[Stored items]
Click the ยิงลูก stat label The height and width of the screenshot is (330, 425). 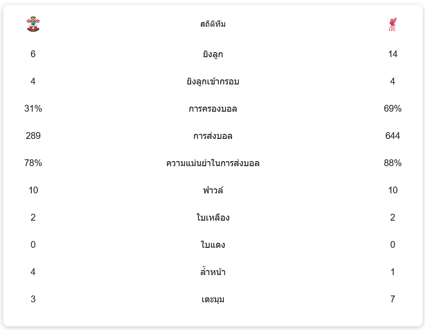click(213, 54)
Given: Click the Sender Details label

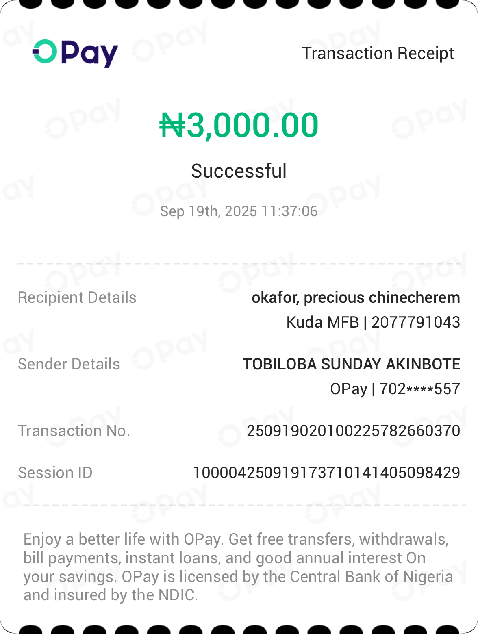Looking at the screenshot, I should tap(69, 364).
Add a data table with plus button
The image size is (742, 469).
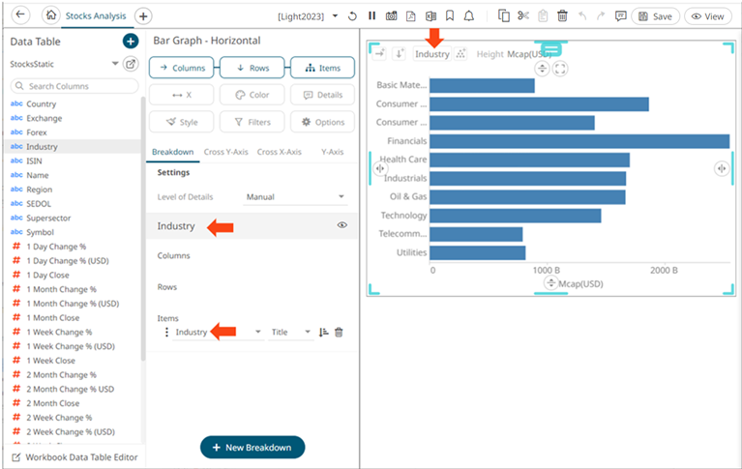pos(130,41)
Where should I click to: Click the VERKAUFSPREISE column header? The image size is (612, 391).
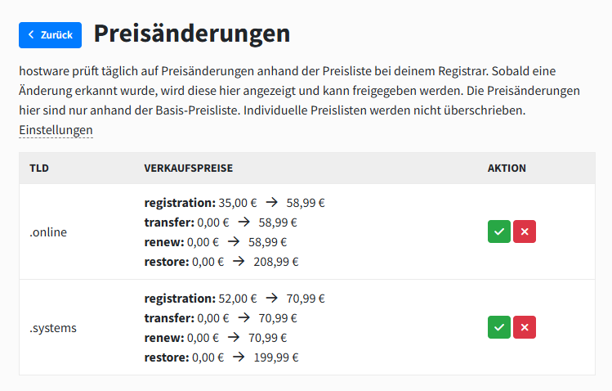[188, 169]
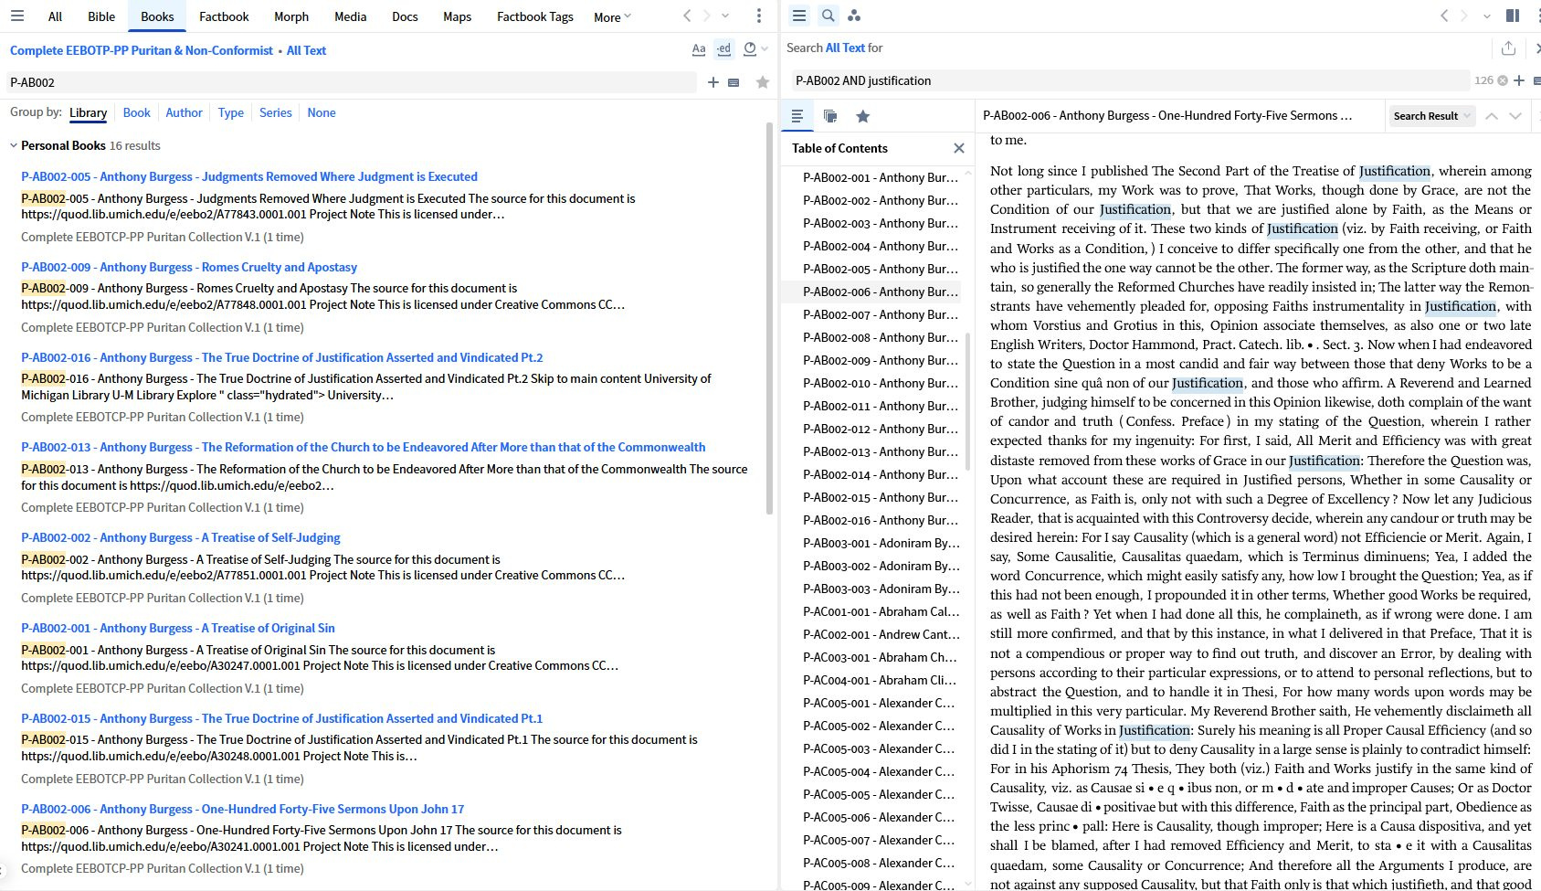Click the 'All Text' link in left panel
1541x891 pixels.
point(306,50)
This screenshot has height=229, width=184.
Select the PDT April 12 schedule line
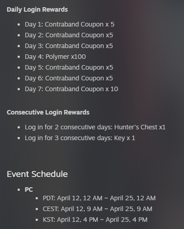coord(99,198)
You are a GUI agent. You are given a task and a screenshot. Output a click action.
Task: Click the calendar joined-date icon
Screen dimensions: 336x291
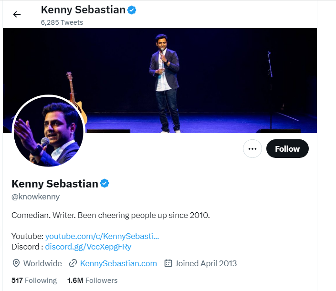pos(168,263)
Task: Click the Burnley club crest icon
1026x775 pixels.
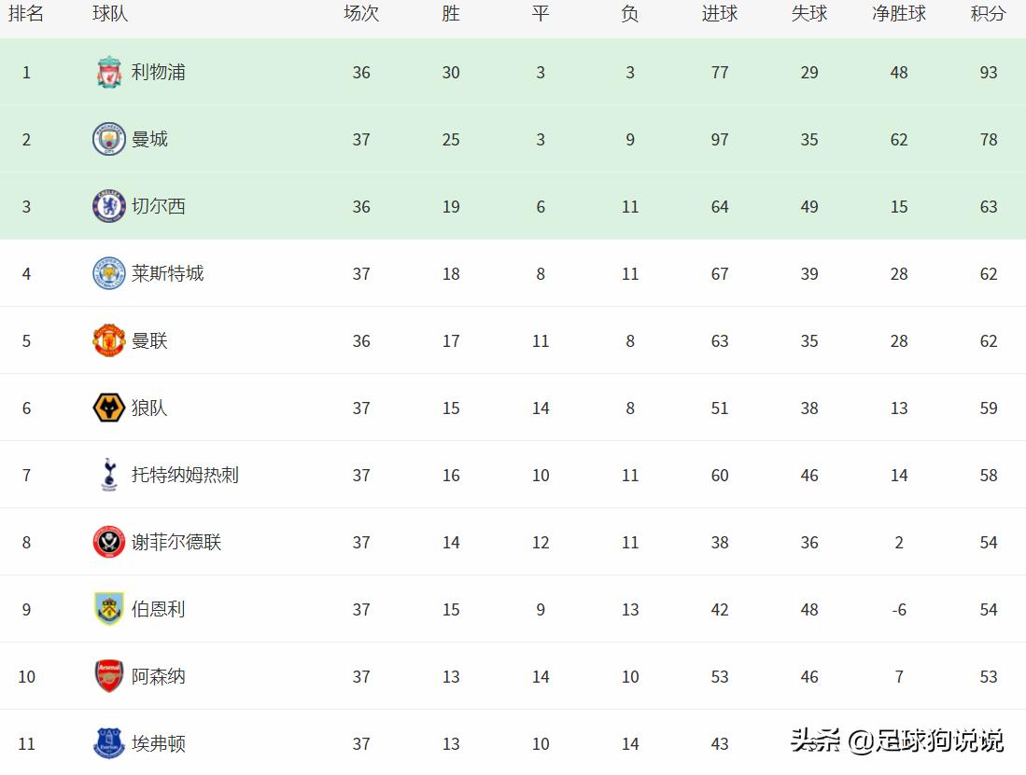Action: [109, 610]
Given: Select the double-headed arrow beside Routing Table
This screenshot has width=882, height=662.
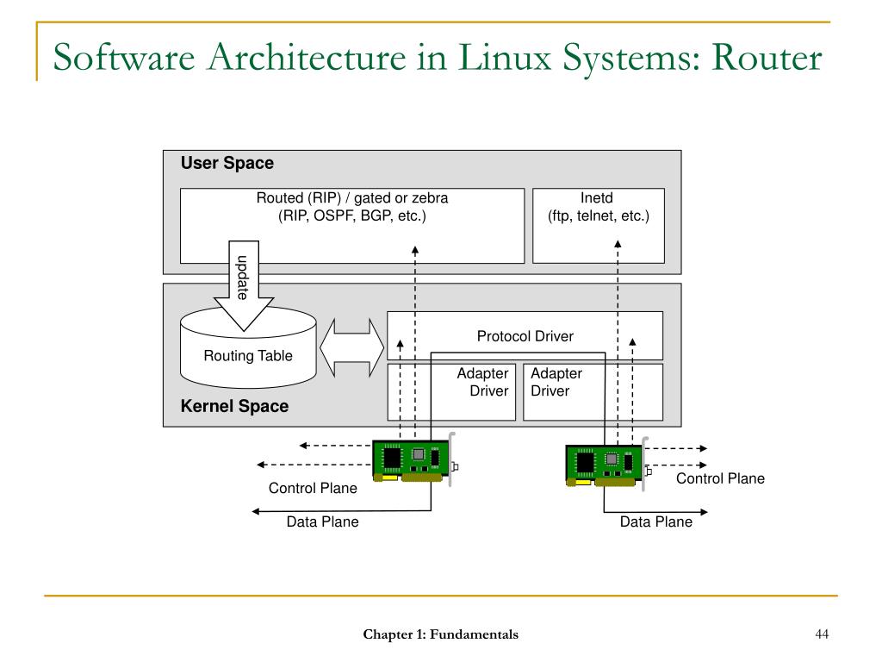Looking at the screenshot, I should click(354, 347).
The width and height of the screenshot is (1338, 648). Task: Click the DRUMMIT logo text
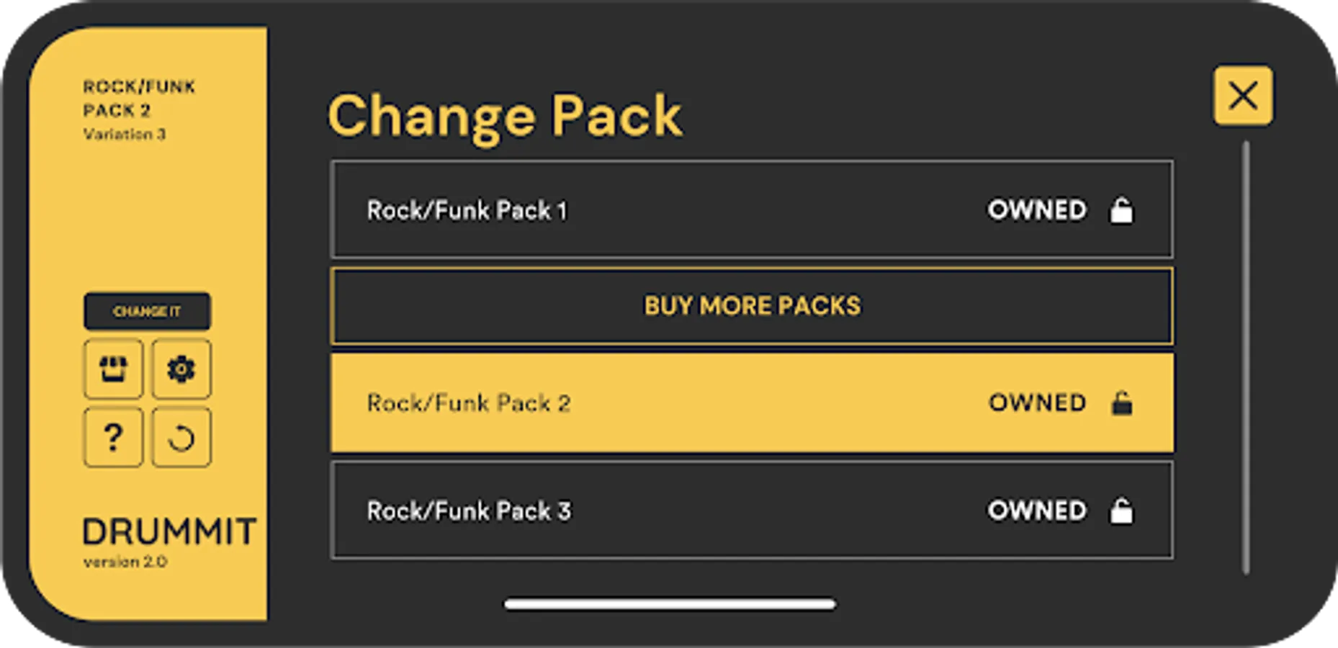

● Task item: Which lines of the records above contain the word "icon"? Report each one.

● Reply:
Task: Click the calendar joined-date icon
Task: Click the Burnley club crest icon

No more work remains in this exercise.